## TO DO:
Please copy each line below that contains the word "width".

*** RECORDS FOR THIS TASK Section Begins ***

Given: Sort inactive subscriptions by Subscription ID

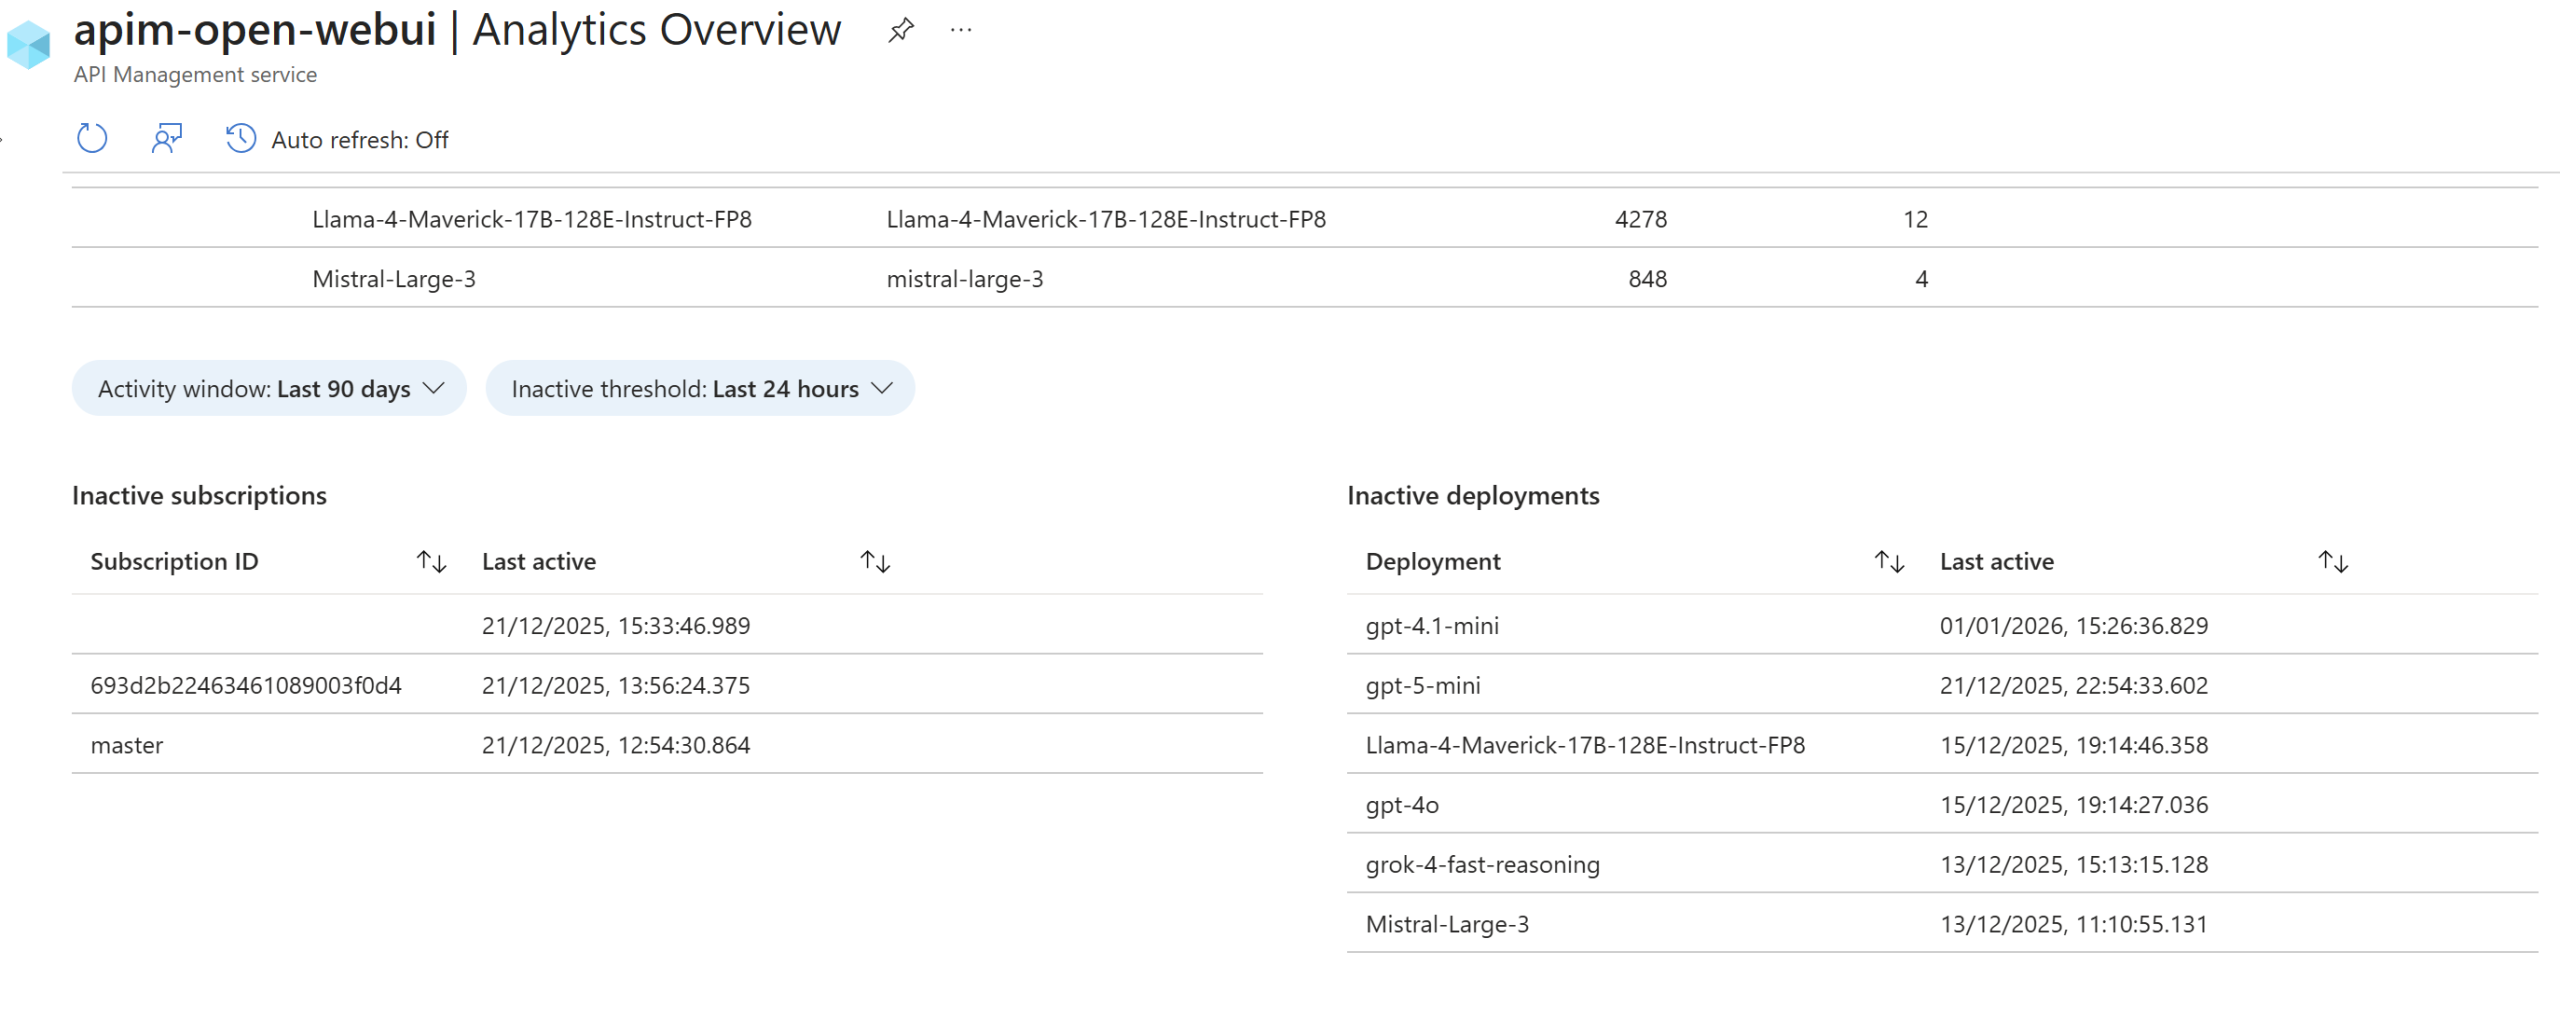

*** RECORDS FOR THIS TASK Section Ends ***
*** RECORDS FOR THIS TASK Section Begins ***

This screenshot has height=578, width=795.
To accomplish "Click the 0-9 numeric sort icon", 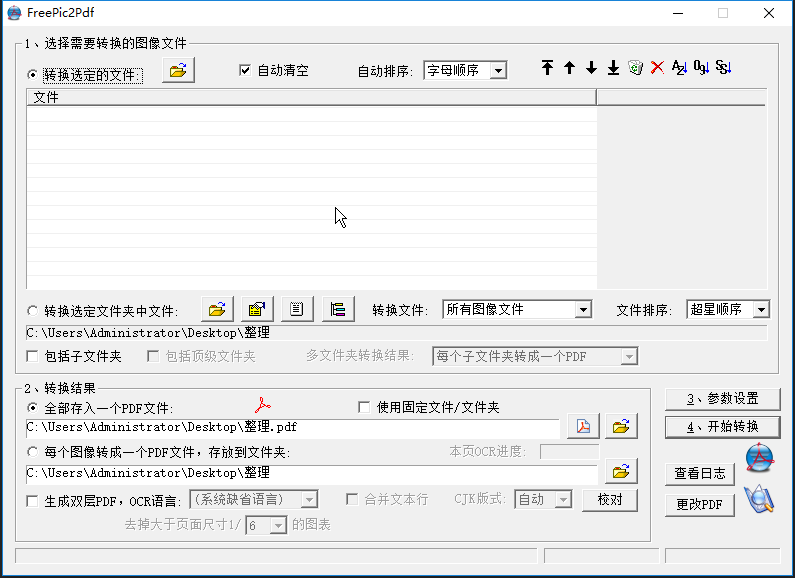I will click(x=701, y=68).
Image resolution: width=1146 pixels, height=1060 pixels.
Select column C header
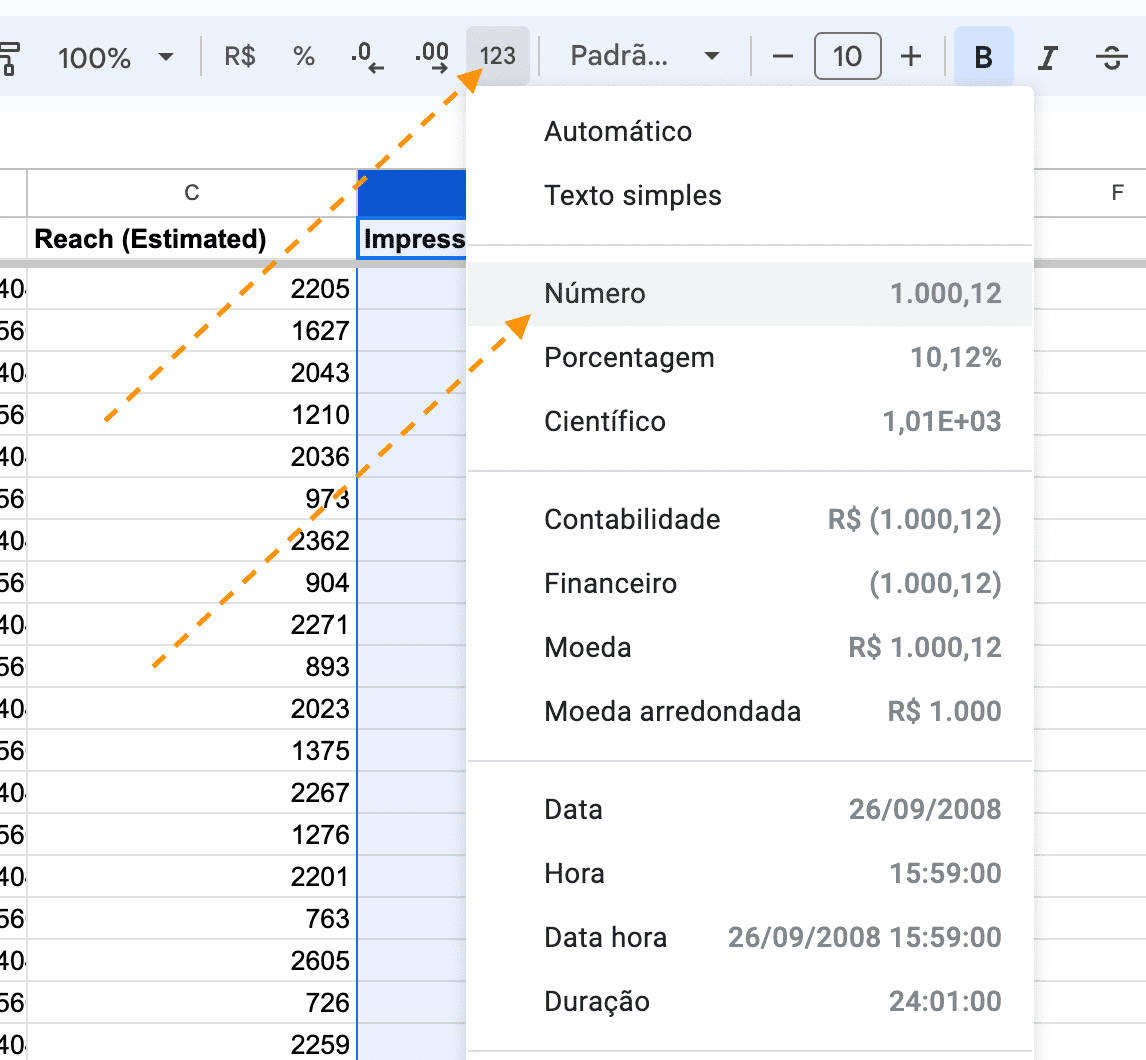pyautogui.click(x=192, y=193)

*** RECORDS FOR THIS TASK Section Ends ***

## WORKED SOLUTION:
This screenshot has height=578, width=795.
Image resolution: width=1146 pixels, height=1060 pixels.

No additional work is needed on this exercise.